While progress could be achieved from quickly addressing the key challenges, unfortunately the most likely outcome is one that results from inertia  The next decade is not likely to be the time for change, but instead a time that “stressors” on the system become progressively evident.  The march of increased burdens of demography and chronic illness will remain unabated; for industrialized countries the ratio of workers contributing to the system compared to the people utilizing government sponsored entitlements will continue to drop; and international collaboration to prevent illness in underserved regions will likely remain perfunctory.  The net – net is we will see continuing and rising concerns about health and health care setting up the next decade for fundamental change.
While health changes will affect and be affected by developments outside in such areas as food, technology, housing, public policy and financing, the core implications are clear. Each of the issues discussed contains a paradox that challenges our conventional ideas about how we think about these risks.

To protect ourselves from rogue infections on our own shores, in today’s interconnected world we may have to think about investing in a global public health infrastructure abroad. The boundary between us and them is permeable.

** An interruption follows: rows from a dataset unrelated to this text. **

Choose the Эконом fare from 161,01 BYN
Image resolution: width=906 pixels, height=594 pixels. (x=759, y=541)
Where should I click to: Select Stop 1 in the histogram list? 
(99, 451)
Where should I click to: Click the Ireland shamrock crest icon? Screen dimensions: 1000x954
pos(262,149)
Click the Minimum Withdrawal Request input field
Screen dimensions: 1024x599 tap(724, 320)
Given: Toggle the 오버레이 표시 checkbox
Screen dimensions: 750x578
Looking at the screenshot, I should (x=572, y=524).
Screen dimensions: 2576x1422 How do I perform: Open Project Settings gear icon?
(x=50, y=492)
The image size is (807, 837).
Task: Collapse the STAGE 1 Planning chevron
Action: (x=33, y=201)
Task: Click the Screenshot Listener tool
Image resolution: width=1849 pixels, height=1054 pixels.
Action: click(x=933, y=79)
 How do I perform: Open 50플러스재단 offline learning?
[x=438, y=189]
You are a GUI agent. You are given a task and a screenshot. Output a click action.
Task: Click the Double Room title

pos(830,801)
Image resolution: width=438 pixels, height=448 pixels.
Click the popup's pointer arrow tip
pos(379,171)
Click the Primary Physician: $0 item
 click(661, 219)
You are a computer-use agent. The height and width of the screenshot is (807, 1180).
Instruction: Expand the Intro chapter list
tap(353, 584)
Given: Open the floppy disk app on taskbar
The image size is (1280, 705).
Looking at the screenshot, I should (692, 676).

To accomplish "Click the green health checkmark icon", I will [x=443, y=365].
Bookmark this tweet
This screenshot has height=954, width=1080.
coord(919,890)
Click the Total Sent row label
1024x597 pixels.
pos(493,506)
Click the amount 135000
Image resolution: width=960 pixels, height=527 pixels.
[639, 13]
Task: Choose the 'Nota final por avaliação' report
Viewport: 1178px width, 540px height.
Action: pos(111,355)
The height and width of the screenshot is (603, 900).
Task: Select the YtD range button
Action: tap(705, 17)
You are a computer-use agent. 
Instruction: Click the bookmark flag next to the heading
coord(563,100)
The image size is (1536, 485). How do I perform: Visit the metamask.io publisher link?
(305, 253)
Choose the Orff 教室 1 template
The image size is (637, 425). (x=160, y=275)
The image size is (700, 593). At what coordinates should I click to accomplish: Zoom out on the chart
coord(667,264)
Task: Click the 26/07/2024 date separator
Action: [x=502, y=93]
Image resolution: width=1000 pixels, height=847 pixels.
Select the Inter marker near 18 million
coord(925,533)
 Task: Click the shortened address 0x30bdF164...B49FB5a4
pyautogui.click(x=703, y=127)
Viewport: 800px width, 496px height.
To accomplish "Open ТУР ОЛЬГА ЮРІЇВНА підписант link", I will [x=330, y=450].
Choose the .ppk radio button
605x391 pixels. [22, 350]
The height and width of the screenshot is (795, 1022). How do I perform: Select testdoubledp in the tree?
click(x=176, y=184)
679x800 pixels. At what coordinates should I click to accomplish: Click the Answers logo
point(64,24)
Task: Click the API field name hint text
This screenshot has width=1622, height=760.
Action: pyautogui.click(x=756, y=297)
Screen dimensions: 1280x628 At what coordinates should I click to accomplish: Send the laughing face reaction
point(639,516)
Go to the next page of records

We tend to view our personal health behaviors as personal and not really anybody else’s business but our own, and yet the diseases that issue from our indolence, gluttony, and addictions to tobacco and alcohol are going to be financed by those of us who chose to exercise, eat sensibly, and shun smoke and drink.  The boundary between me and you is permeable.

And we tend to think that the way to reduce health costs is to beat down the supply of care, when we really need to invest in preventive strategies today that will reduce the future demand for care.  The boundary between now and later is permeable.

To manage these risks we need to get beyond the binary thinking.  Between this and that, between us and them, between you and me, between now and later, there is an infinity of intimate connections that we can’t ignore and we can’t break. We can’t choose between personal behavior and social responsibility.  It has to be both because our personal behavior has social consequences. We can’t choose between reducing health costs and investing in health promotion – it has to be both or we won’t have either. We need a new kind of thinking for the pursuit of health.